* [TASK DIRECTIONS] Repeat the part of the news spider code between "# Extract article" and "next_page = response.css('a.pagination-next::attr(href)').get()", inclusive.

* [SOURCE EXCERPT]
------------------------------------------------
Example 2: News Article Scraper with Category Navigation

Scrape articles from multiple categories, extract metadata, and handle dynamic content.
news_spider.py
from scrapling.spiders import Spider, Request, Response
from scrapling.fetchers import FetcherSession
import logging
from datetime import datetime

class NewsSpider(Spider):
    """Scrape news articles from multiple categories."""
    
    name = "news"
    start_urls = [
        "https://example-news.com/technology",
        "https://example-news.com/business",
        "https://example-news.com/science",
    ]
    allowed_domains = {"example-news.com"}
    
    concurrent_requests = 10
    download_delay = 0.5
    logging_level = logging.INFO
    log_file = "news_spider.log"
    
    def configure_sessions(self, manager):
        manager.add("default", FetcherSession(
            impersonate="chrome",
            stealthy_headers=True,
            http3=True  # Use HTTP/3 for better performance
        ))
    
    async def parse(self, response: Response):
        """Parse category pages."""
        # Extract category from URL
        category = response.url.rstrip('/').split('/')[-1]
        
        # Extract article links
        for article in response.css('.article-preview'):
            article_url = article.css('a.article-link::attr(href)').get()
            if article_url:
                yield response.follow(
                    article_url,
                    callback=self.parse_article,
                    meta={'category': category}
                )
        
        # Pagination
        next_page = response.css('a.pagination-next::attr(href)').get()
        if next_page:
            yield response.follow(next_page, callback=self.parse)
    
    async def parse_article(self, response: Response):
        """Extract article content and metadata."""
------------------------------------------------
* [MATERIAL PROVIDED]

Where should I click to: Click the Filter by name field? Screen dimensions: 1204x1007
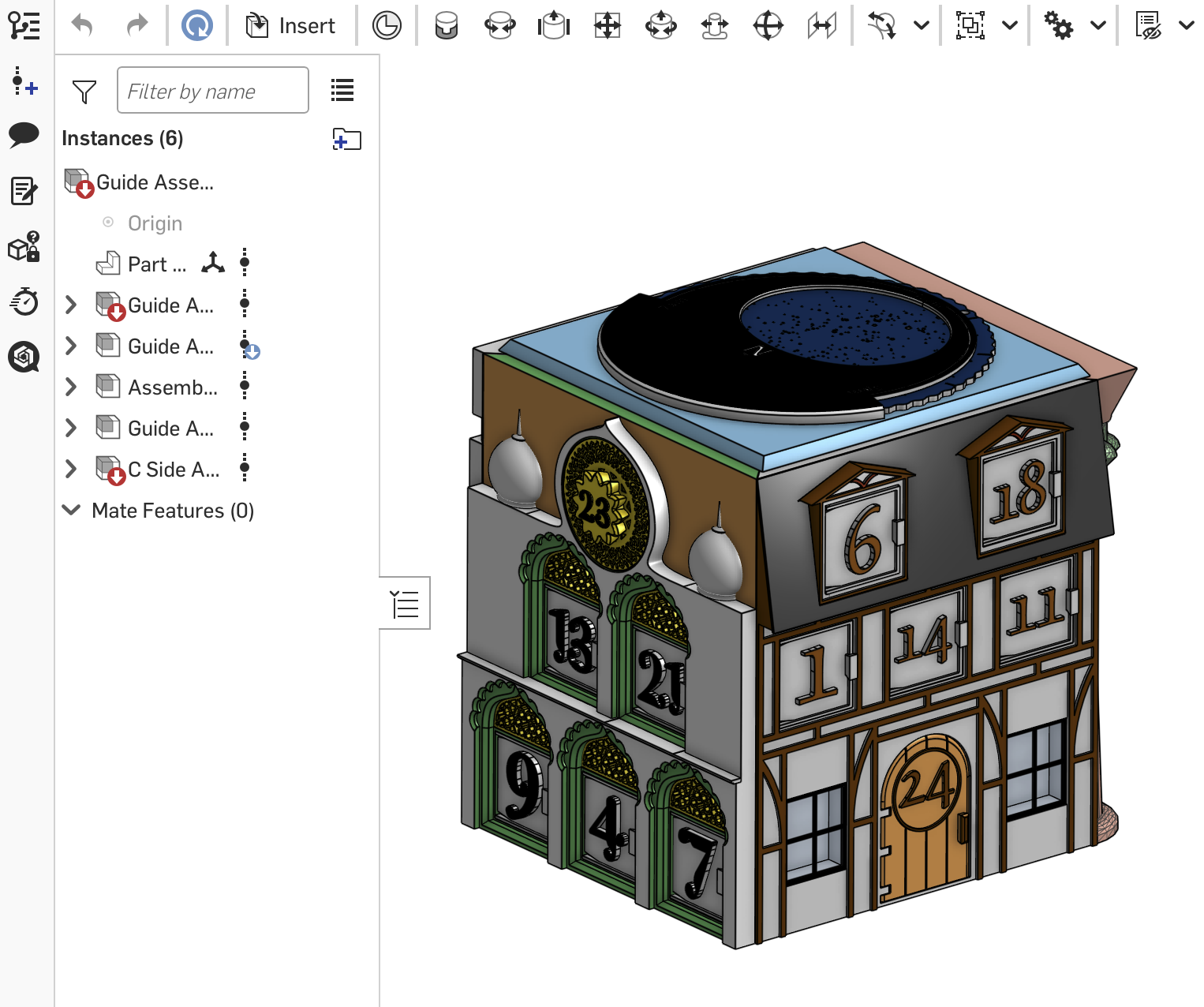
------------------------------------------------
* [FULL OUTPUT]
# Extract article links
        for article in response.css('.article-preview'):
            article_url = article.css('a.article-link::attr(href)').get()
            if article_url:
                yield response.follow(
                    article_url,
                    callback=self.parse_article,
                    meta={'category': category}
                )
        
        # Pagination
        next_page = response.css('a.pagination-next::attr(href)').get()